2) Ignaz, Komponist, Bruder des vorigen, geb. 11. Sept. 1807 zu Rain, wurde von seinem Vater zum Violinspieler ausgebildet und fand, nachdem er schon als sechsjähriger Knabe mit Beifall öffentlich aufgetreten war, im Alter von 15 Jahren am Isarthortheater in München eine Anstellung. 1826 wurde er Organist an der reformierten Kirche zu Wien, dann Orchestermitglied am Hofoperntheater, 1831 Musikdirektor zu Stuttgart und bald darauf zu München, 1853 Kapellmeister zu Hamburg und 1861 Kapellmeister am Stadttheater zu Frankfurt a.

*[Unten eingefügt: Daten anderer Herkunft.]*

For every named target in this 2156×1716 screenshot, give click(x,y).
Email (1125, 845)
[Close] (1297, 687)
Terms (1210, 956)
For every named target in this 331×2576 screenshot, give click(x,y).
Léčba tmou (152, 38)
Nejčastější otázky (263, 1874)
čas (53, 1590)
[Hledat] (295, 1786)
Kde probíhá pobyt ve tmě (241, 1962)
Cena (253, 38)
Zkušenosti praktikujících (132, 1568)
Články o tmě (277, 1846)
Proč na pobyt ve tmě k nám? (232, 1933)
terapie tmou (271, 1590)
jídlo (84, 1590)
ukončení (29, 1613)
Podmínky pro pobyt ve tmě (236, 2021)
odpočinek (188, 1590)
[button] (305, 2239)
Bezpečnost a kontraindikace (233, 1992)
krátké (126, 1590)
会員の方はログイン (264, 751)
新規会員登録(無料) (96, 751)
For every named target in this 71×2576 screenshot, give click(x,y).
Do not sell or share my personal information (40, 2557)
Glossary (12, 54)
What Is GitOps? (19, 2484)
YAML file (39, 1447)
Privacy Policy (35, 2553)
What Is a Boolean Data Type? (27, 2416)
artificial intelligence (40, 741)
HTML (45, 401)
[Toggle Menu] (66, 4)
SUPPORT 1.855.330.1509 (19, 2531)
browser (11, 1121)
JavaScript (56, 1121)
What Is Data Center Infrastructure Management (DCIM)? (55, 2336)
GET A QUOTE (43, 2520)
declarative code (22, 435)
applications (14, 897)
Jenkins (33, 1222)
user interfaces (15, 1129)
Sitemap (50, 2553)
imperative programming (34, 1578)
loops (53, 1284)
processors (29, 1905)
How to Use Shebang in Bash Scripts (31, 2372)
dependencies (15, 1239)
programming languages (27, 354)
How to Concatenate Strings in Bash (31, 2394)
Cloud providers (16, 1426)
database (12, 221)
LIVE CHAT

M., aus welcher Stellung er 1875 in den Ruhestand trat. Von seinen Kompositionen haben besonders die zu Alpenszenen (z. B. „Das letzte Fensterln“) Glück gemacht. Außerdem schrieb er zwei Opern, Sonaten, Streichquartette etc. und viele Lieder.

3) Vinzenz, ebenfalls Komponist, Bruder des vorigen, geb. 19. Juli 1811 zu Rain, besuchte das Gymnasium zu Augsburg, widmete sich später ausschließlich der Musik, erhielt 1830 des vorigen Stelle an der reformierten Kirche und am Hoftheater in Wien und ging 1836 als Kapellmeister nach Mannheim, wo er, seit 1873 pensioniert, jetzt noch lebt. Von seinen Kompositionen wurden eine Festouvertüre und ein Klavierquartett mit Preisen gekrönt. Außerdem schrieb er Symphonien, Konzertouvertüren, ein Streichquintett, Klavierstücke sowie ein- und mehrstimmige Gesänge, unter denen besonders seine komischen Männerchöre beliebt sind.